Pataki Loots the City

With his decision to appeal a recent, historic court ruling

that ordered the state to increase spending on New York City schools, Governor

George Pataki has missed an opportunity to be a leader, a governor of stature,

and revealed his roots as a small-minded former mayor of Peekskill, N.Y. Any

illusion that Mr. Pataki is a friend to the city should be dispelled by his

latest actions.

Earlier this month, Justice Leland DeGrasse of the State

Supreme Court in Manhattan ruled that the

state had been violating its own Constitution and giving the city a raw

deal for years when it came to school funding, favoring the suburban and rural

districts which are the Governor’s power base. Justice DeGrasse issued an

unambiguous and clear opinion from the bench ordering the state to fix the

imbalance by September, which would mean the state allocating an extra $1

billion to be spent on hiring qualified teachers, reducing class sizes,

renovating buildings and investing in computers.

Mr. Pataki wasted $11 million of New York taxpayer money

opposing the suit that led to the judge’s ruling, and now he is poised to spend

even more in a futile attempt to overturn what was a clear-cut decision. What

can he be thinking? It seems he wants to run for re-election as an upstate

governor who “stands up” to the city. Mr. Pataki refuses to recognize that New

York City provides more than half of the state’s personal-income-tax revenue

and that weakening its school system can only hurt the state over the long

term.

Eventually, the court decision will be upheld. In the

meantime, Mr. Pataki’s appeal may delay a resolution for years. It is hard to

imagine how the Governor will make the case for higher office-or even for

holding onto his own office-when he so openly punishes his state’s greatest

city and most valuable asset.

Go, Giants!

They play in New Jersey, but they wear “NY” on their

helmets. In a sport that seems to trample on tradition with impunity, they are

throwbacks to another era. They are co-owned by the same family, the Maras,

which bought the franchise for $500 three-quarters of a century ago. The other

co-owner, Bob Tisch, is a New York industrialist of the first order.

They are the New York Giants, and on the last Sunday of the

month, Jan. 28, they will take the field for Super Bowl XXXV against the

Baltimore Ravens. Their journey to the big

game has been one of the most improbable championship rides in recent

history. Predicted to finish with as many losses as wins, scoffed at during

their early-season success, jeered when they were pummeled by the league’s

elite teams, they and their coach, Jim Fassel, have gotten the last laugh.

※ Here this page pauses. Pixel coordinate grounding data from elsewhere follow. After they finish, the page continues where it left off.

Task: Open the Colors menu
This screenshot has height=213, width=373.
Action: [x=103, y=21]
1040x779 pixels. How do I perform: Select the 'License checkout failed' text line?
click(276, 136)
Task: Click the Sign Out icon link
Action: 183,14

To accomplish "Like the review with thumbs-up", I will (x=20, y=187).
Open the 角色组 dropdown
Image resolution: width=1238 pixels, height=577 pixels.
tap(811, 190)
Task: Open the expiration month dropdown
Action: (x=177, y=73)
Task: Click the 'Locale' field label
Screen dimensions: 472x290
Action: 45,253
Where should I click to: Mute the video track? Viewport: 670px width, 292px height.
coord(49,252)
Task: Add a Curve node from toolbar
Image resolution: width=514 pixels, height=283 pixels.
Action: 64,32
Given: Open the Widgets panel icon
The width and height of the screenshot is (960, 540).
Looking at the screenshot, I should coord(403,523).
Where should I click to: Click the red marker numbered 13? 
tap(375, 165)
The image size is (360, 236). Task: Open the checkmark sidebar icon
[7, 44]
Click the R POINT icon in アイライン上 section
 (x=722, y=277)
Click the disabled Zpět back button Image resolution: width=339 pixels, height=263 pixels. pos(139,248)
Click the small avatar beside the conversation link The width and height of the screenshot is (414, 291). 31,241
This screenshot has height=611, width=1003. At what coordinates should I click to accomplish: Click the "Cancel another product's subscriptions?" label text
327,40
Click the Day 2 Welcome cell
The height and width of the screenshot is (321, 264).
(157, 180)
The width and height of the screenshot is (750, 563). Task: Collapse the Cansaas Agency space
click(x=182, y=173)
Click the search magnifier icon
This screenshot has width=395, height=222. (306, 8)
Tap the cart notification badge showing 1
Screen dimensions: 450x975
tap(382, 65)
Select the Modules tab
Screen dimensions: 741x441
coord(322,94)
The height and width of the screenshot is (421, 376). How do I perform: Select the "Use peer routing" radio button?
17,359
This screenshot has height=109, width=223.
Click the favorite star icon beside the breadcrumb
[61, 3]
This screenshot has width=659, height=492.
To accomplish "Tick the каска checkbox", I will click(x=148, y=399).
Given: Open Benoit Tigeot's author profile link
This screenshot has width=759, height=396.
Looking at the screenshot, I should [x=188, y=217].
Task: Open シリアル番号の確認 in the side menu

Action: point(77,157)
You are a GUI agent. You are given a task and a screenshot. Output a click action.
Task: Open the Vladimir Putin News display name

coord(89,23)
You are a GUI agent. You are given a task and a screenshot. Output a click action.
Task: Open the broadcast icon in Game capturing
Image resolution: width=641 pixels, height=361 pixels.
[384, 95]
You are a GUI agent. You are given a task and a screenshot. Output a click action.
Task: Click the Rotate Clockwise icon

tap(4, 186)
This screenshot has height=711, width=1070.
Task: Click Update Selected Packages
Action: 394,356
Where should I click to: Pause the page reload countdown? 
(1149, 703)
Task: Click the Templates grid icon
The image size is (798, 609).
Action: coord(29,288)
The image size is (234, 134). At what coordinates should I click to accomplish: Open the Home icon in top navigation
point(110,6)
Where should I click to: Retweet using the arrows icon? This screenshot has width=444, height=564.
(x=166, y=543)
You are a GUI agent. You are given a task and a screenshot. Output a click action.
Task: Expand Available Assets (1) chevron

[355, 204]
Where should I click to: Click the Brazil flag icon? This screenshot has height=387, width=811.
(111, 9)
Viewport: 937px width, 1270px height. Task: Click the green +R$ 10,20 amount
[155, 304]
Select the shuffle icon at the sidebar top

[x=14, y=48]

They’re in Tampa; every other team save one is home, watching.

New York is not, at first glance, a quintessential football

town. Places like Pittsburgh, Cleveland, Cincinnati and Chicago-heartland

cities, cities of big shoulders and

smokestacks and blue collars-seem better suited for this violent collision sport, where the teams have names like

Packers and Steelers. The Giants, however, are one of New York’s most

storied teams, and the “NY” logo on their helmets is both a tribute to the

team’s past glory-when they played at the Polo Grounds and, later, at Yankee

Stadium-and a bid for the affections of the new New York.

They may not play here, but their hearts are here. So we add

our voices to a growing chorus: Go, Giants!